3.4 The Committee is also charged with the responsibility to:

(a) review and approve the Company's annual and interim financial statements and related Management's Discussion & Analysis ("MD&A"), including the impact of unusual items and changes in accounting principles and estimates;


(b) review and approve the financial sections of any of the following disclosed documents prepared by the Company:

(i) the annual report to shareholders;

(ii) the annual information form;

(iii) annual MD&A;

(iv) prospectuses;

(v) news releases discussing financial results of the Company;

(vi) financial information and earnings guidance provided to analysts and rating agencies; and

(vii) other public reports of a financial nature requiring approval by the Board,

and report to the Board with respect thereto;

(c) review regulatory filings and decisions as they relate to the Company's consolidated financial statements;

(d) review the appropriateness of the policies and procedures used in the preparation of the Company's consolidated financial statements and other required disclosure documents, and consider recommendations for any material change to such policies;

(e) review any significant tax exposures and tax planning initiatives intended to promote compliance with applicable laws while minimizing tax costs;

(f) review and report on the integrity of the Company's consolidated financial statements;

(g) review the minutes of any audit committee meeting of subsidiary companies;

(h) review with management, the external auditors and, if necessary, with legal counsel, any litigation, claim or other contingency, including tax assessments that could have a material effect upon the financial position or operating results of the Company and the manner in which such matters have been disclosed in the consolidated financial statements;

(i) review the principal risks of the Company's business and operations, and any other circumstances and events that could have significant impact on the Company's assets and shareholders;

(j) assessing the Company's risk tolerance, the overall process for identifying principal business and operational risks and the implementation of appropriate measures to manage and disclose such risks;

(k) monitoring reporting trends on emerging risks and making recommendations to management on implementation of appropriate measures to manage and disclose such risks;

(l) reviewing with senior management annually, the Company's insurance policies and considering the extent of any uninsured exposure and the adequacy of coverage;

(m) reviewing the Company's cybersecurity, privacy and data security risk exposures and measures taken to protect the confidentiality, integrity and availability of its information systems and Company data;

(n) review the Company's compliance with regulatory and statutory requirements as they relate to financial statements, tax matters and disclosure of financial information; and

(o) develop a calendar of activities to be undertaken by the Committee for each ensuing year and to submit the calendar in the appropriate format to the Board following each annual general meeting of shareholders.

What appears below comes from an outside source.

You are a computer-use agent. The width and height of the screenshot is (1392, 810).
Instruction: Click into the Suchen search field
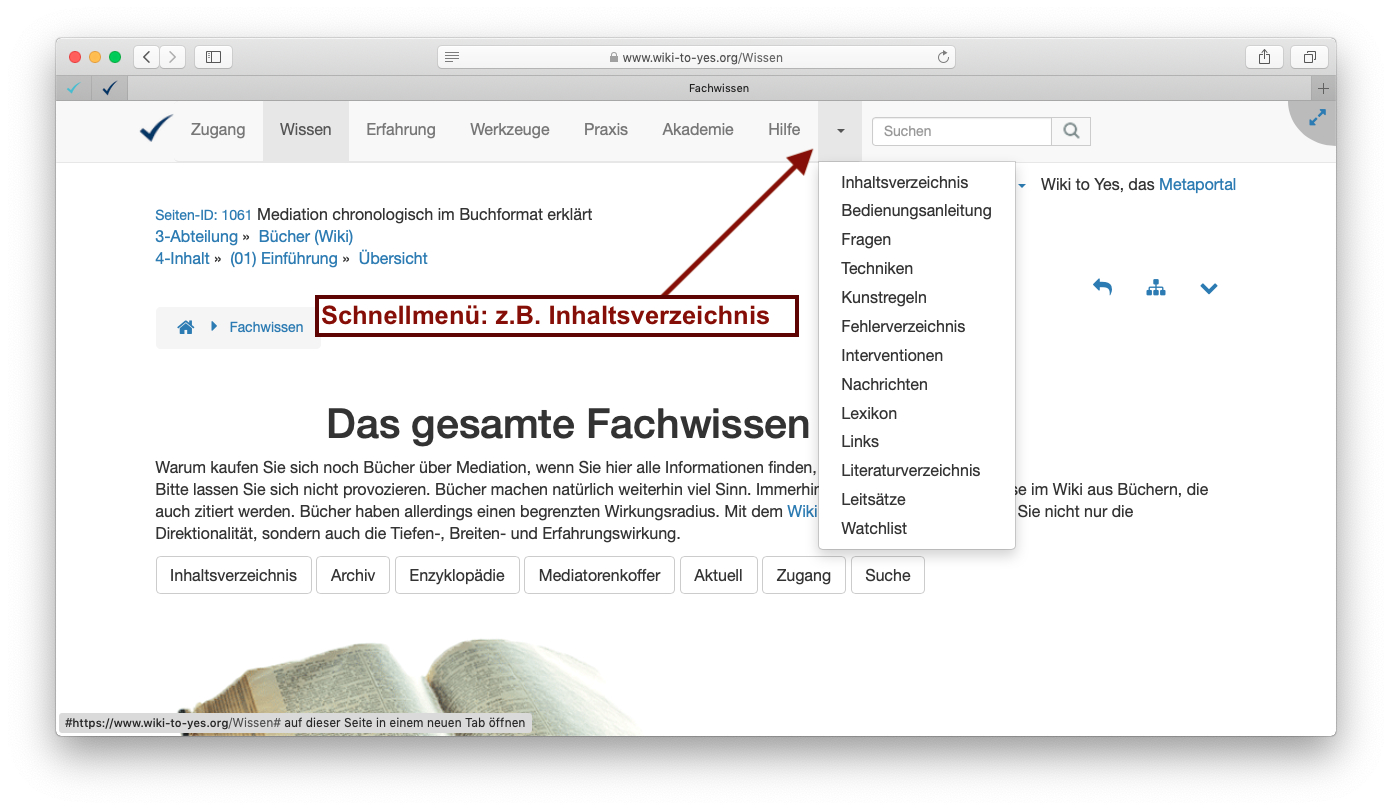pyautogui.click(x=961, y=131)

3.5 Without limiting the generality of anything in this Charter, the Committee has the authority:

(a) to engage independent counsel and other advisors as it determines necessary to carry out its duties,

(b) to set and pay the compensation for any advisors employed by the Committee, and

(c) to communicate directly with the external auditors.

ARTICLE 4

EFFECTIVE DATE

4.1 This Charter was adopted by the Board on May 22, 2018.

4.2 This Charter was reviewed and amended on October 15, 2021.